Eski HDP Eş Genel Başkanı Selahattin Demirtaş, Gazete Duvar’da kaleme aldığı yazısında, Abdullah Öcalan’ın barış çağrısını değerlendirerek, Türkiye ve bölge için kalıcı bir barışın mümkün olduğunu vurguladı. Demirtaş, Recep Tayyip Erdoğan, Devlet Bahçeli ve Abdullah Öcalan’ın Orta Doğu barışı ve Türk-Kürt kardeşliği için attıkları adımları desteklediğini belirterek, “Barışın yanında olalım, başarana kadar” çağrısında bulundu. Demirtaş, savaşın bitmesi ve siyasi çözümün sağlanması için herkesin üzerine düşeni yapması gerektiğini ifade etti.
Demirtaş, yazısında barış sürecinin zorluklarına da değindi. Özellikle savaş ekonomisinden çıkar sağlayan grupların provokasyonlarına dikkat çeken Demirtaş, “Barışa inanan herkesin bu zorlukları aşmak için elinden geleni yapması gerekiyor” dedi. Türk ve Kürt halklarının birbirine güvenmesi ve siyasi mücadele yolunu benimsemesi gerektiğini vurgulayan Demirtaş, “Silahlar sussun, siyaset konuşsun” mesajını verdi. Ayrıca, savaşa harcanan kaynakların halkın refahı için kullanılması gerektiğini belirterek, barışın ekonomik ve sosyal faydalarına dikkat çekti.

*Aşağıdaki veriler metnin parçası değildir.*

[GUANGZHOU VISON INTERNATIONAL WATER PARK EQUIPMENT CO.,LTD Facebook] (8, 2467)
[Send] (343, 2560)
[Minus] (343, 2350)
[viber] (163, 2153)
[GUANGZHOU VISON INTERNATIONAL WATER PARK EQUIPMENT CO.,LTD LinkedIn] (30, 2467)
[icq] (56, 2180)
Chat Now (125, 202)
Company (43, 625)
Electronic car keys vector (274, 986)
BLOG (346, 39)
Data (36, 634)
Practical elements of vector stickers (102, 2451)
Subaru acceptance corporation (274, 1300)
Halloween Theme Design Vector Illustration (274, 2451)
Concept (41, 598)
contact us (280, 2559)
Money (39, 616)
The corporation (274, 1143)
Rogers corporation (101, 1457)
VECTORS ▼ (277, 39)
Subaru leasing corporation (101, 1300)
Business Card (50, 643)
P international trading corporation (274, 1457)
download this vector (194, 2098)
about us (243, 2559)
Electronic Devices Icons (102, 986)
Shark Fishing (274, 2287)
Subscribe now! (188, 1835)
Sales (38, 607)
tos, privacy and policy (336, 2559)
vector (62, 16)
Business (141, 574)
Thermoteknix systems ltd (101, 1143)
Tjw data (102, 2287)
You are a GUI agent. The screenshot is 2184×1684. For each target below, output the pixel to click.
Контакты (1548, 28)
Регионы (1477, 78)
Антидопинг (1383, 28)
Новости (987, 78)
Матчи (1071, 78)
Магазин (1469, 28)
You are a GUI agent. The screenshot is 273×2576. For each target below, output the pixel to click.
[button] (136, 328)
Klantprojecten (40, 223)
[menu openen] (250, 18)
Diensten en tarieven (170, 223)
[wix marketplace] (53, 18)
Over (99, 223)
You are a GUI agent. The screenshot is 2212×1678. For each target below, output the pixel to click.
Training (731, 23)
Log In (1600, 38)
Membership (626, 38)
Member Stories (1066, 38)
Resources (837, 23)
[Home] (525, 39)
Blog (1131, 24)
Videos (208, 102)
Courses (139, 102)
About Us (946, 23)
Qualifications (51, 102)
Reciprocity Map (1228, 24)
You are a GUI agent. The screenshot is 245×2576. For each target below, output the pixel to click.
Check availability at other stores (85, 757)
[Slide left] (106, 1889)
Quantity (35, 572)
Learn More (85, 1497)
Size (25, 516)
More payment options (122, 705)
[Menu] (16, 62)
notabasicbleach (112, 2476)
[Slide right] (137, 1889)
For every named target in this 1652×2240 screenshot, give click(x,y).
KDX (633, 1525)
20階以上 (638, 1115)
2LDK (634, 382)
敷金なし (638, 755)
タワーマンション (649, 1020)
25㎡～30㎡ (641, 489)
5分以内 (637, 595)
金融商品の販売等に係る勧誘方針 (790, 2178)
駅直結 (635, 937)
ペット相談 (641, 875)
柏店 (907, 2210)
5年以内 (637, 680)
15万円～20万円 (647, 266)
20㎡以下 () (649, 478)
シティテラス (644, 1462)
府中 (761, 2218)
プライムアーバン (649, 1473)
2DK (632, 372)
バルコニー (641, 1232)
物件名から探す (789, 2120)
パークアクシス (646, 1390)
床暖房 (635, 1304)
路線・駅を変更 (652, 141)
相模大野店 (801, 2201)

“Barış, Hem Türk Hem Kürt Halkı İçin Bir Kazanımdır”
Demirtaş, yazısında Türk ve Kürt halklarına ayrı ayrı seslenerek, barış sürecine destek olmalarını istedi. Kürt halkına, “Haklarınızı siyasi mücadeleyle elde edebilirsiniz. Kendinize ve örgütlü gücünüze güvenin” çağrısında bulunan Demirtaş, Türk halkına da “Kürt kardeşlerinize güvenin. Devletimiz adil ve eşit bir yaşam sunarsa bölünme değil, büyüme yaşarız” mesajını verdi. Demirtaş, barış sürecinin basit ama ciddi bir çaba gerektirdiğini belirterek, “Ölüm ciddidir, ama yaşam daha da ciddidir. Yaşamı egemen kılmak için mücadele edelim” ifadelerini kullandı.
Demirtaş, barış sürecinin siyasi partilerin ve liderlerin ötesinde, halkın desteğiyle ilerleyeceğini vurguladı. “Barış ağacına bir damla suyu da sen ver” diyerek herkesi sorumluluk almaya çağıran Demirtaş, “Ben Gabar’daki asker kardeşimin de Kandil’deki öz kardeşimin de ölmesini istemiyorum. İkisi de birbirine kurşun atmayı bıraksın” dedi. Ramazan ayının barış, kardeşlik ve huzur getirmesini dileyen Demirtaş, “Barışın yanındayım, başarana kadar” sözleriyle yazısını sonlandırdı.
Barış Sürecinin Önündeki Engeller ve Çözüm Önerileri
Demirtaş, barış sürecinin önündeki en büyük engellerden birinin, savaştan çıkar sağlayan grupların provokasyonları olduğunu belirtti. Bu grupların barışı sabote etmek için her türlü yola başvurabileceğini ifade eden Demirtaş, halkın bu tür provokasyonlara karşı uyanık olması gerektiğini vurguladı. Ayrıca, barış sürecinin hukuki ve siyasi alt yapısının TBMM’de oluşturulmasının önemine dikkat çekti. Demirtaş, “Barış, sadece silahların susması değil, aynı zamanda adil ve eşit bir yaşamın inşasıdır” dedi.
Demirtaş’ın yazısı, Türkiye’nin uzun yıllardır devam eden Kürt sorununa barışçıl bir çözüm bulunması için atılan adımları destekleyen bir çağrı niteliği taşıyor. Yazı, hem Türk hem Kürt halklarına umut verirken, barış sürecinin önündeki engellere karşı da uyarıyor. Demirtaş’ın “Barışın yanında olalım” mesajı, tüm toplumu kucaklayan bir anlayışla kaleme alınmış ve barışın herkes için bir kazanım olduğunu bir kez daha hatırlatıyor.